Input material.
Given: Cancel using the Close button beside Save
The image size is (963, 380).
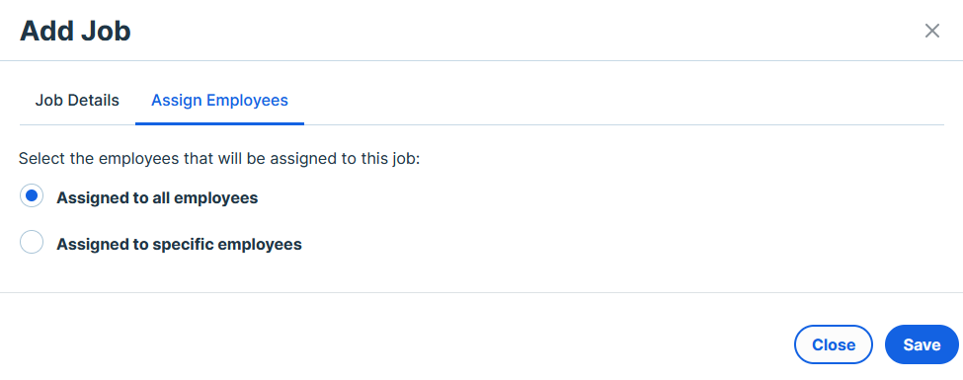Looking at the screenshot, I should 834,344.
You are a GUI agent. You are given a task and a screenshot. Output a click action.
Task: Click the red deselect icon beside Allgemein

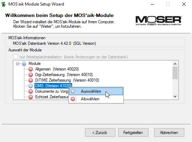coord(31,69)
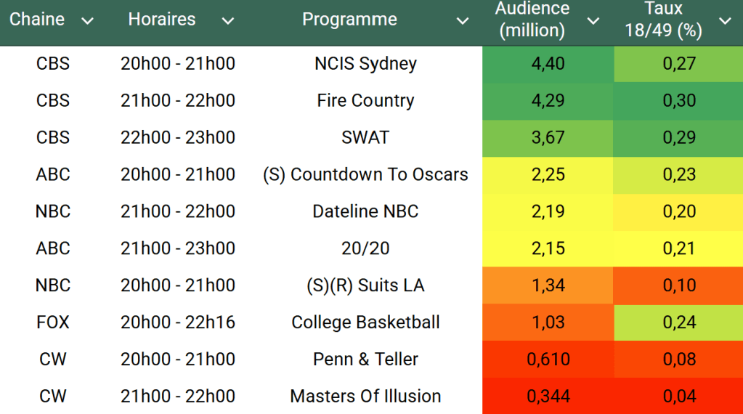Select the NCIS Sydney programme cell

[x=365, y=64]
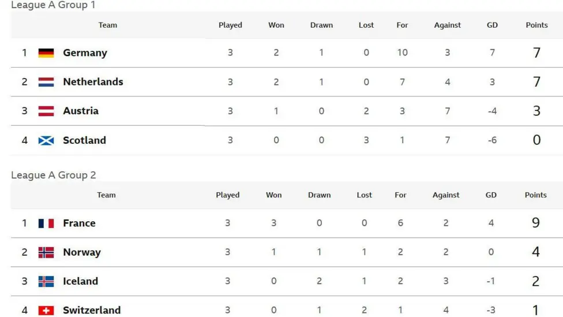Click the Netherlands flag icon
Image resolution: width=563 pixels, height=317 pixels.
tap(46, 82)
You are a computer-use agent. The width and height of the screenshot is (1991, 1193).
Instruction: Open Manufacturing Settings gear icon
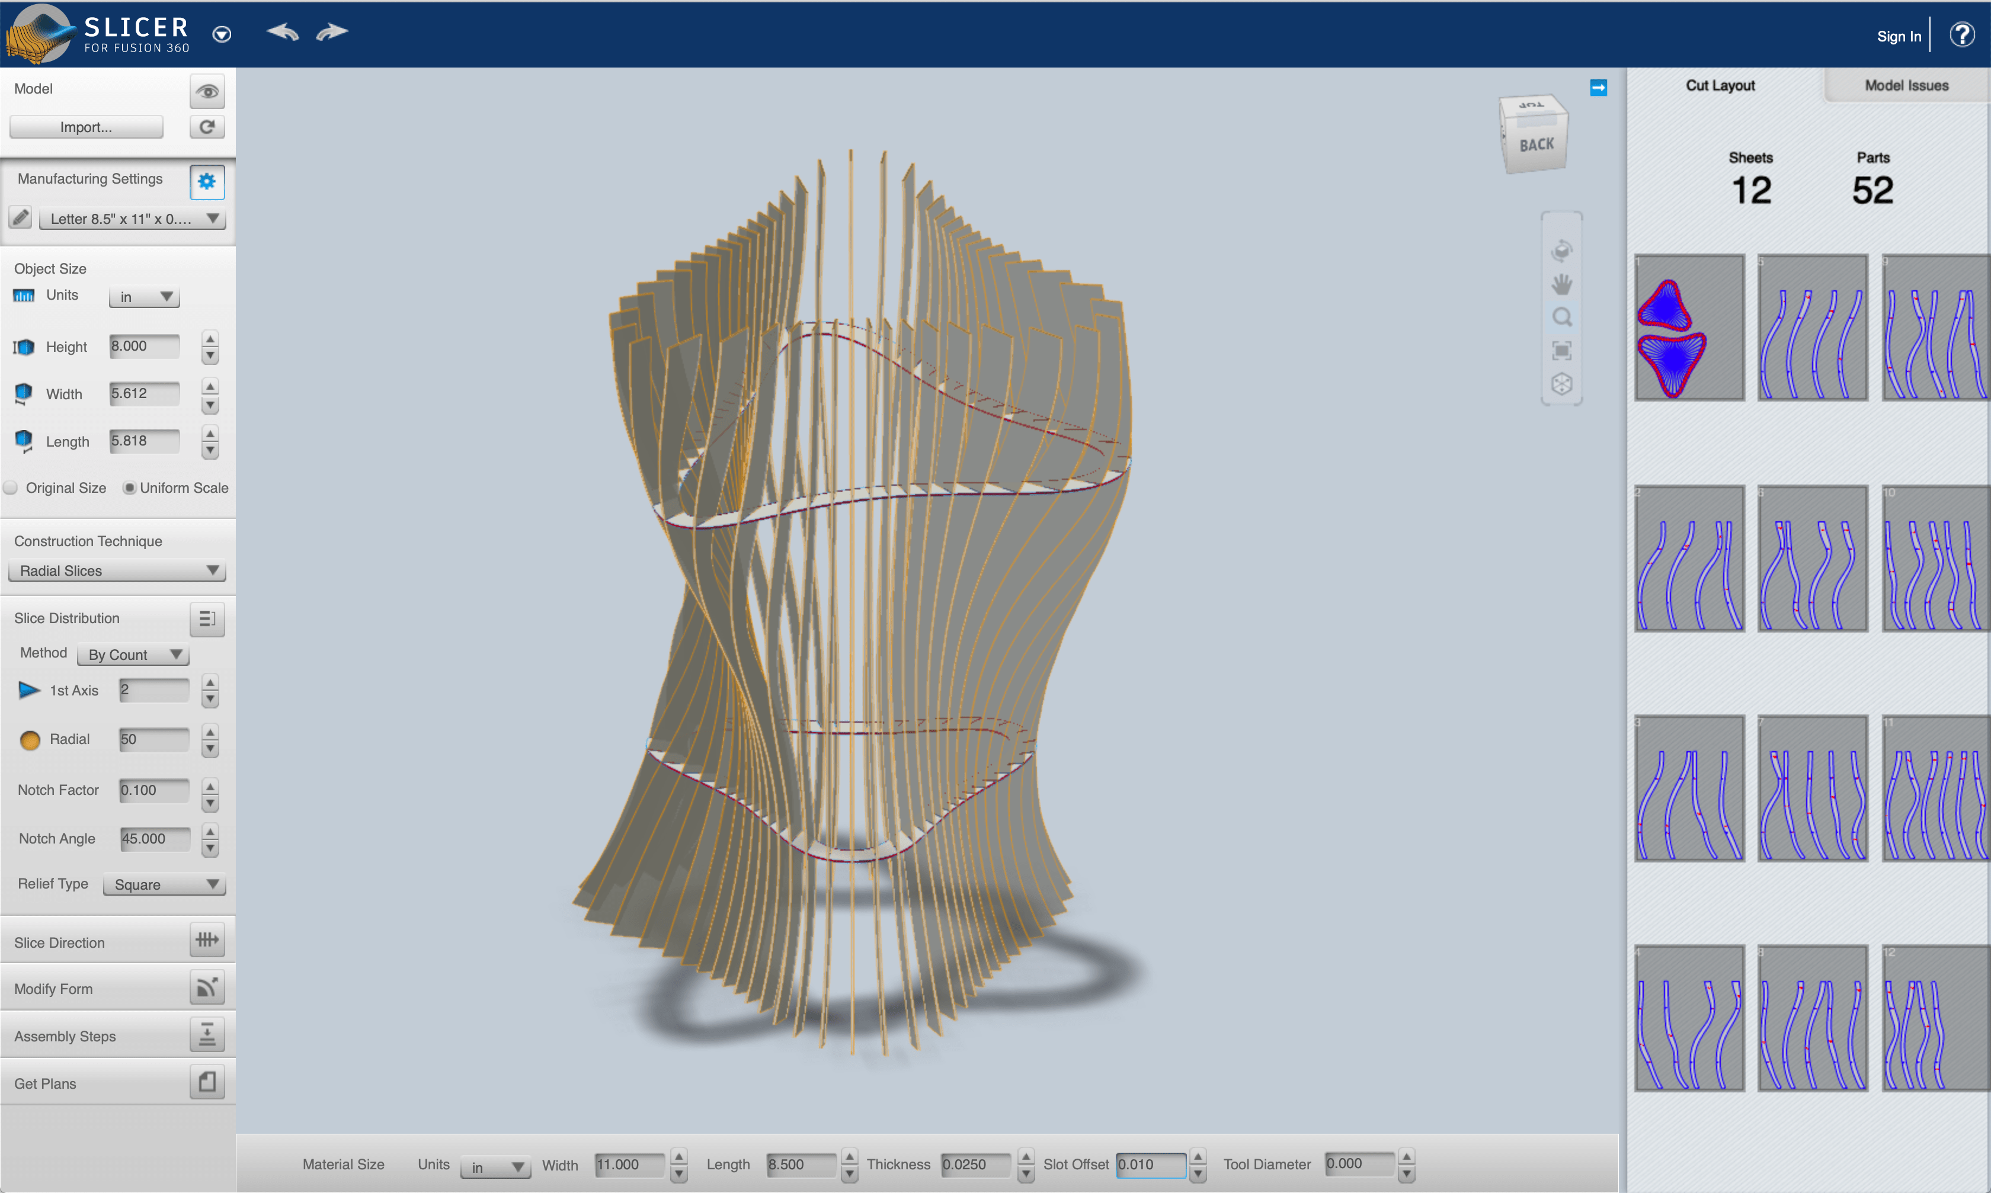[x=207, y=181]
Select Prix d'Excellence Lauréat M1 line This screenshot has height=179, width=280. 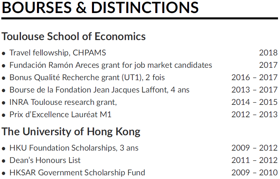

---

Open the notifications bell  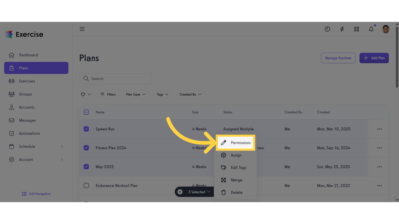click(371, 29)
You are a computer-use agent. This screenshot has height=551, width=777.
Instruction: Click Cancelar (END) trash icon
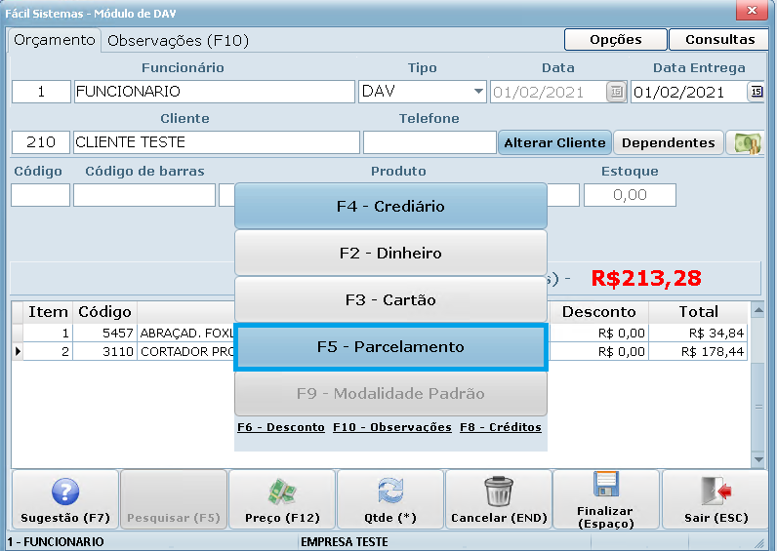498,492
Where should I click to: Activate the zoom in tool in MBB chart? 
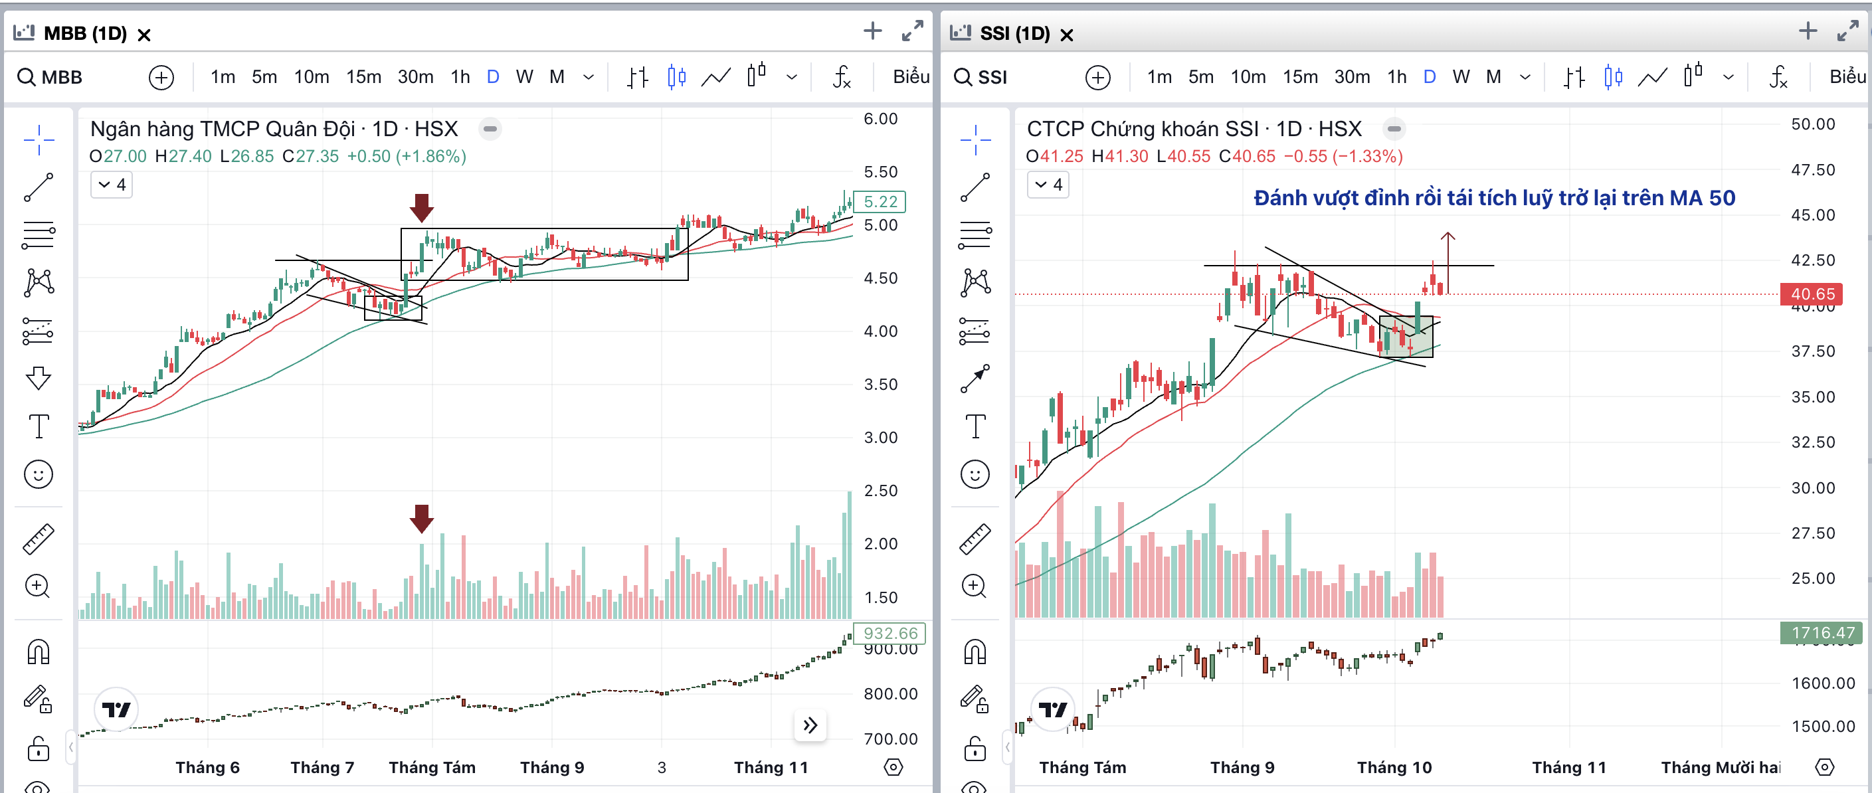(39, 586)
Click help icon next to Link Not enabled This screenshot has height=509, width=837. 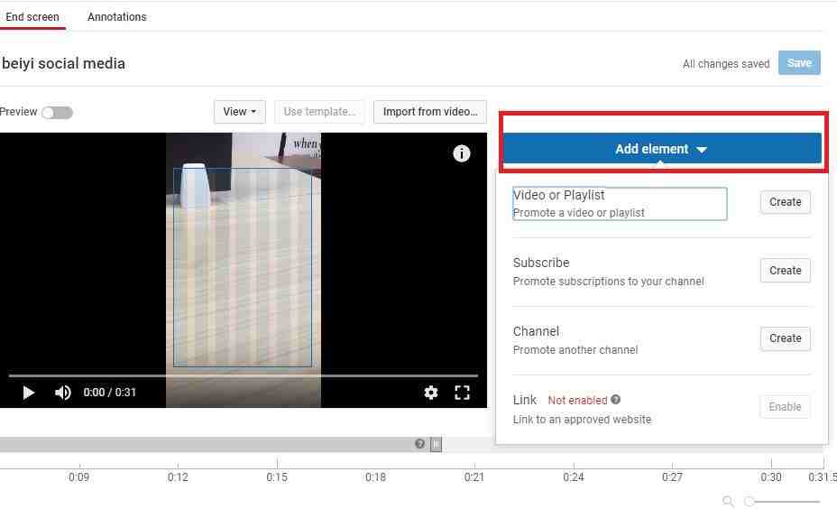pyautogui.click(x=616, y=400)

* * *

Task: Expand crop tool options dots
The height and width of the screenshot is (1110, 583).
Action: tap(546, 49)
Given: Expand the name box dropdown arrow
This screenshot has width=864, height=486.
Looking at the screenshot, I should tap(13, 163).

Stated problem.
Repeat the lines in Block 1 that begin with the line containing "You are a computer-use agent. The" and end with the line containing "Select Prix d'Excellence", both included. Omit the pictures from your answer.

Task solution.
You are a computer-use agent. The width and height of the screenshot is (1991, 1193).
Instruction: Open Manufacturing Settings gear icon
[x=207, y=181]
Select Prix d'Excellence Lauréat M1 line This screenshot has height=179, width=280. 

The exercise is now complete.